G1’s founders are attempting an earnest blend of traditional sports and esports in a way truly not seen before. Shaq invested in NRG. Gilbert Arenas was a part-owner of Final Boss. Athletes like Ezekiel Elliott and Kyle Van Noy are connected with XSET. Athlete investment in esports is great for photo ops and publicity, but very few are connected with the nuts and bolts of the organizations they represent. Kenny Vaccaro is no one’s figurehead. He’s an owner, he’s invested deep in the business side of G1, not just the publicity.

“Us three, we really do run the show from the ground up as far as strategics, financials, players, sponsors; Like it's just us three,” said Hunter Swensson, one of G1’s three-headed ownership Cerberus in an interview with Forerunner. “So, it's a unique situation. Like we always say, we're entrenched in this.”

“I’ve been a gamer for even longer than I’ve played football, and I’ve always thought of myself as a gamer first,” Vaccaro said in the press release that heralded G1’s public beginnings.

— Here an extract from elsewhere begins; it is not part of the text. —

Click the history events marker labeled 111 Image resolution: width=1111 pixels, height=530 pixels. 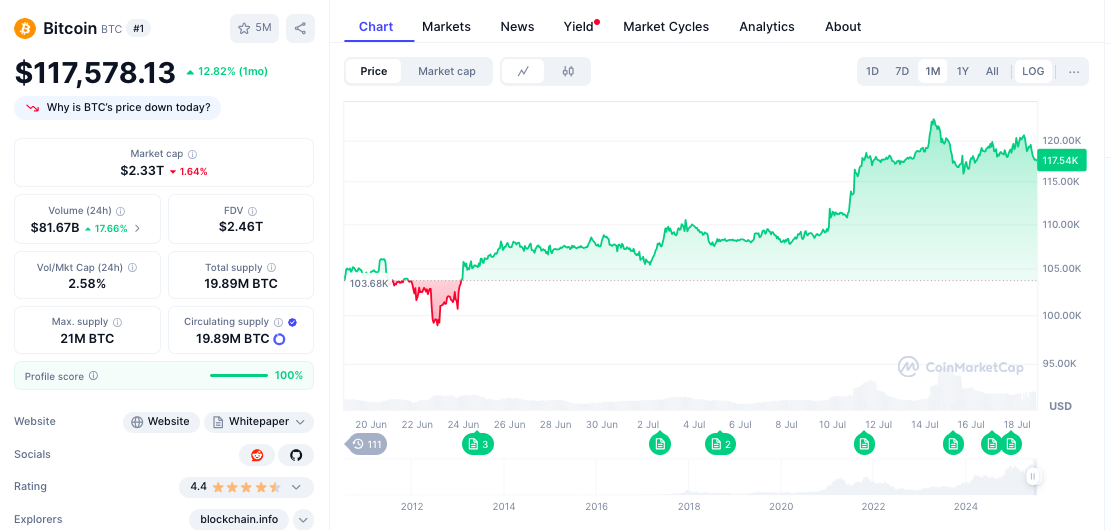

Gaming has been a hobby for Vaccaro since he was four years old, he says, and if it hadn’t been for football, he might have been here, on one of these stages. Growing up in Brownwood, Texas, football was a powerful draw, and Vaccaro was excellent at it – you don’t get All-American honors and are selected by the New Orleans Saints in the first round of the NFL draft for being average among the elite.

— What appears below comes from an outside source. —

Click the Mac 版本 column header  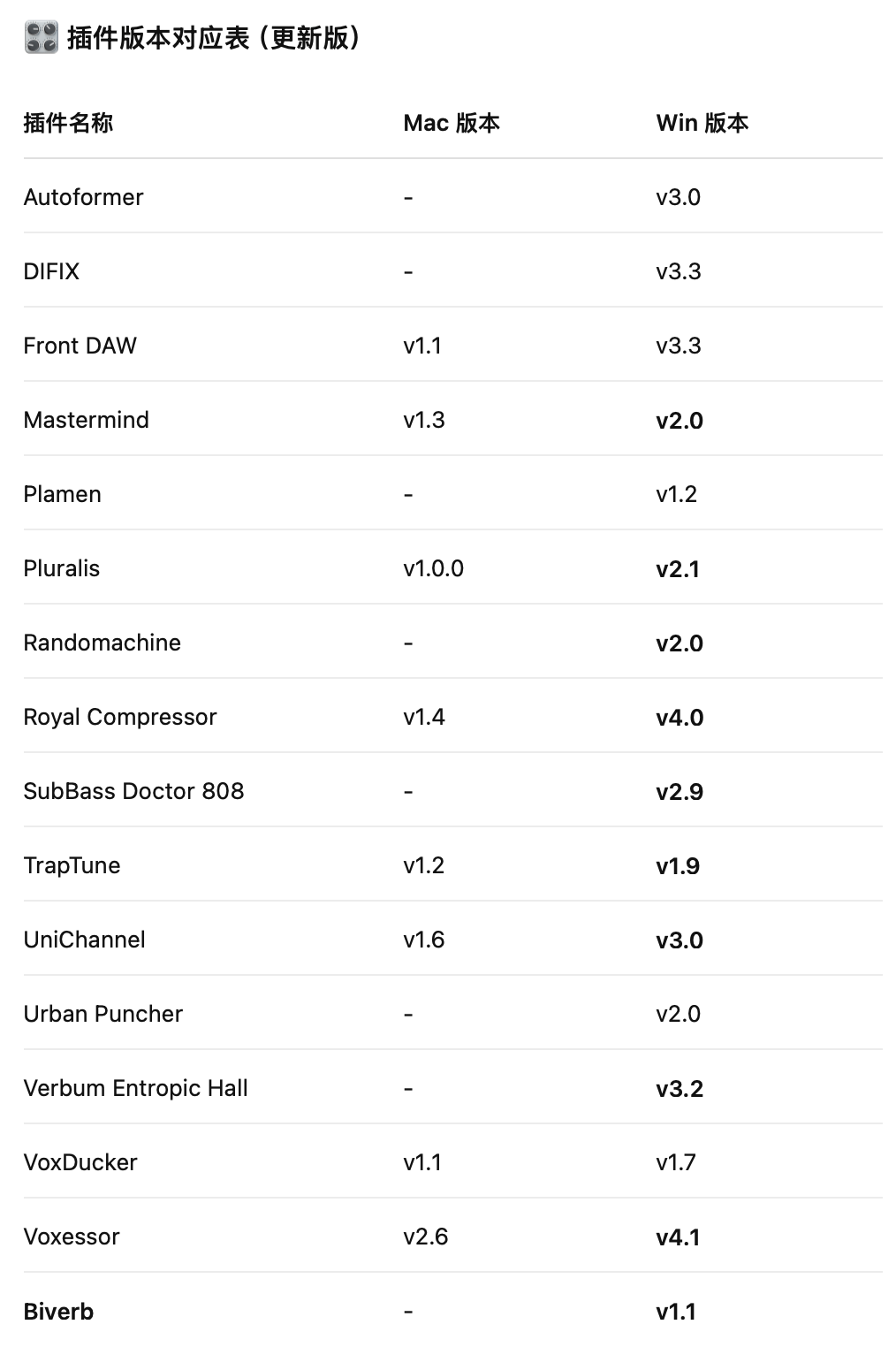[451, 123]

“Halo was the first game that I could actually, really compete against my friends in,” said Vaccaro in a follow-up text message with Forerunner.

G1’s entrance into Halo was something borne out of genuine love, not as a publicity stunt or trying to cash in on the sport of the future. Swensson has been around the scene for multiple decades and is one of the scene’s premiere montagers, and their other owner, Cody Hendrix, has been around as well. This isn’t inauthentic, outside ownership that doesn’t understand the endemic space deal, this smacks of genuine investment in the future of the esport.

The HCS has seen revitalization since the release of Halo Infinite, and it’s attracted players from all over the globe to compete. However, the scene’s seen a decade of declining popularity for a number of reasons. This isn’t the game to invest in if you’re looking to make a quick buck. Investment in Halo, particularly for a brand-new company, has to be guided by authenticity first and foremost.

G1’s actual team is scrappy, they punch above their weight at every possible opportunity. Their success is somewhat guided by an organizational philosophy: everyone is a gamer first, everything else second.

“You can be a heart surgeon: you're a gamer first,” Hendrix said. “You can be an NFL, Pro Bowler athlete, you’re a gamer first, You can be a schoolteacher, when you go home, you're playing Warzone with your buddies. In fact, you're a gamer first.”

G1 continues its campaign through the open bracket on Dec. 18.